Dia anak ke empat dari sepuluh bersaudara. Ketiga kakaknya telah berkeluarga dan tinggal di kampung.
“Bapakta apa nakerja?”
“Payabo-yabo”
“Mama’ ta?
“Di rumahji naajarki adekku membaca baru na jagai juga adekku yang karena masih kecil semua.”
“Setiap hari apa-apami itu kita kerja?”
“Pagi setengah enam keluarma itu cari botol Aqua bekas, jang sepuluh pulang baru kubantu mamakku memasak sama menyimpang,baru sore-sore pigima minta-minta sama inie.” Matanya melirik Mutia.
“Hah? Apa itu menyimpang?”
“Orang di sini bilang membersihkan, kalau di kampung bilang menyimpang.”
“Oh…”
“Nda sakitji itu adekmu kodong?”
“Ih, nangiski iya kalo naliakka pergi na tidak kubawaki.”
Kisah yang dialami Ina dengan nama lengkap Herlina ini sudah banyak kutemui pada anak-anak serupa. Bukan hanya di kota besar seperti Makassar. Kini di ibukota kabupaten pun anak kecil tak bersekolah berprofesi sebagai peminta-minta ada.
“Siapa suruhki itu pigi begitu?”
“Nda adaji! Saya sendiri mau untuk membantu mama di rumah.”
“Kita sukaji begitu?”
“Iya, untuk mencukupi makanan sehari-hari.” Tiba-tiba cara bicaranya berubah menjadi kalimat baku, layaknya orang dewasa sambil mengannguk mantap.
Karena kulihat ia gelisah ingin segera berpetualang lagi, saya pamit dan mengucapkan terima kasih. Ia menyodorkan canteng kepadaku. Lembaran lima ribuan kumasukkan kedalamnya, ia pun pamit dengan ucapan terima kasih.

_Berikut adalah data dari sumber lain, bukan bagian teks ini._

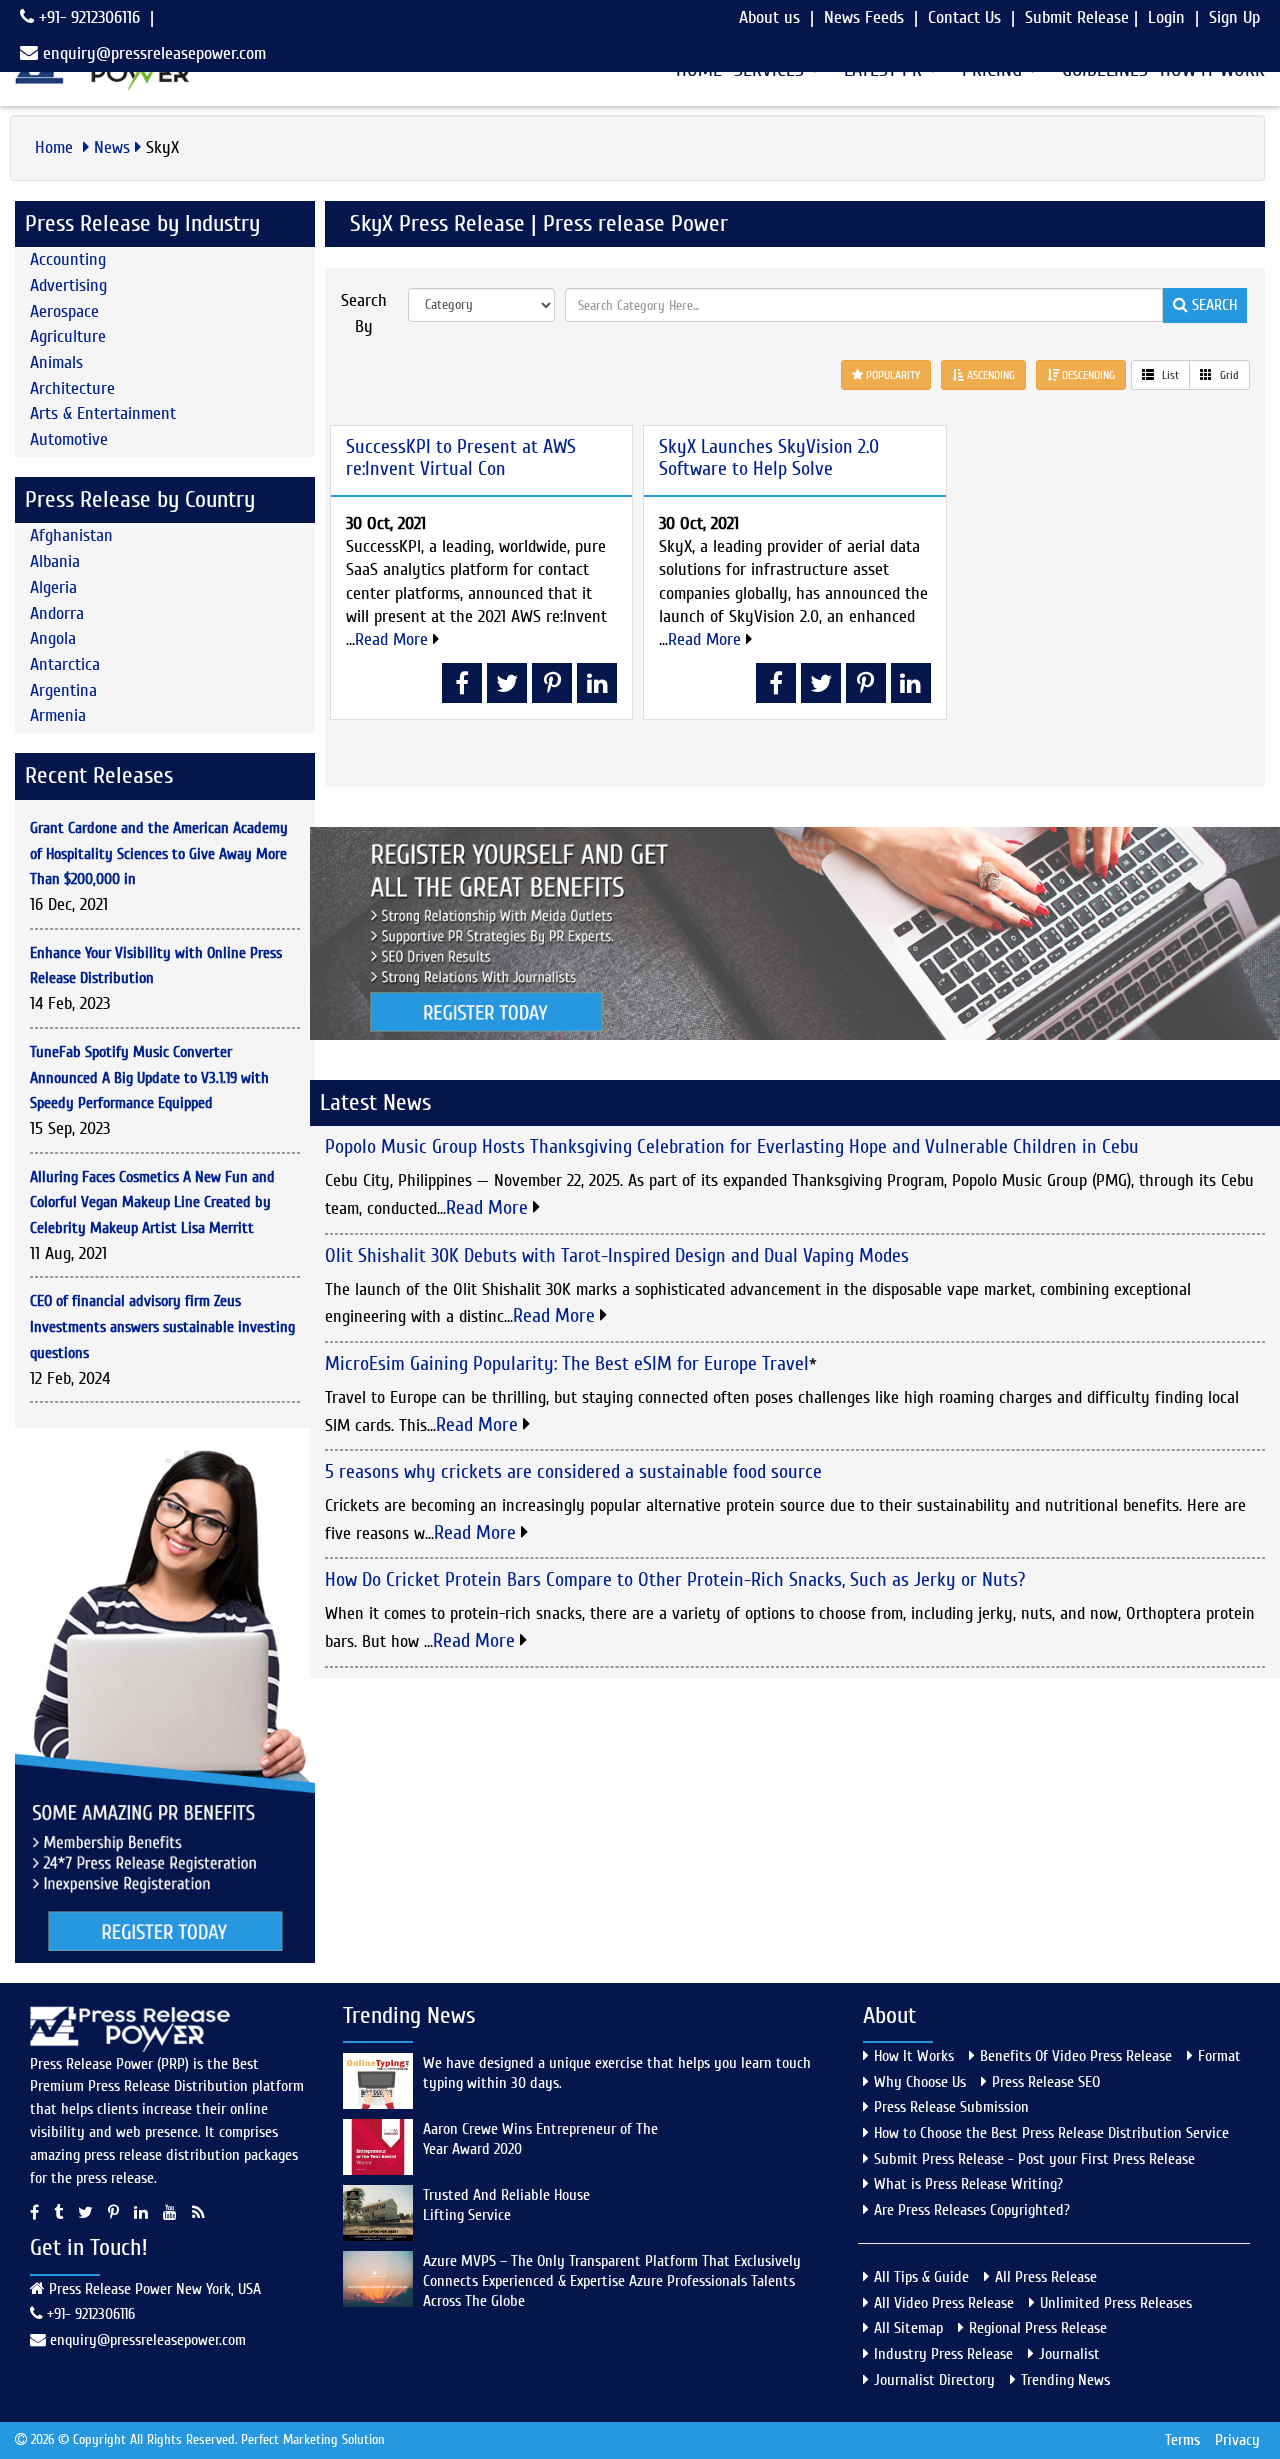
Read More (394, 639)
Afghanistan (71, 535)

Walaupun tidak menarik, saya puas bisa mengerjakan PR itu dalam waktu beberapa jam saja. Yang terpenting kan bahwa saya sudah menulis sesuatu. Seperti yang dikatakan Kak Luna di atas kertas pesan dan kesannya padaku, TULISANNYA EKA ADALAH TULISANNYA SETELAH INI.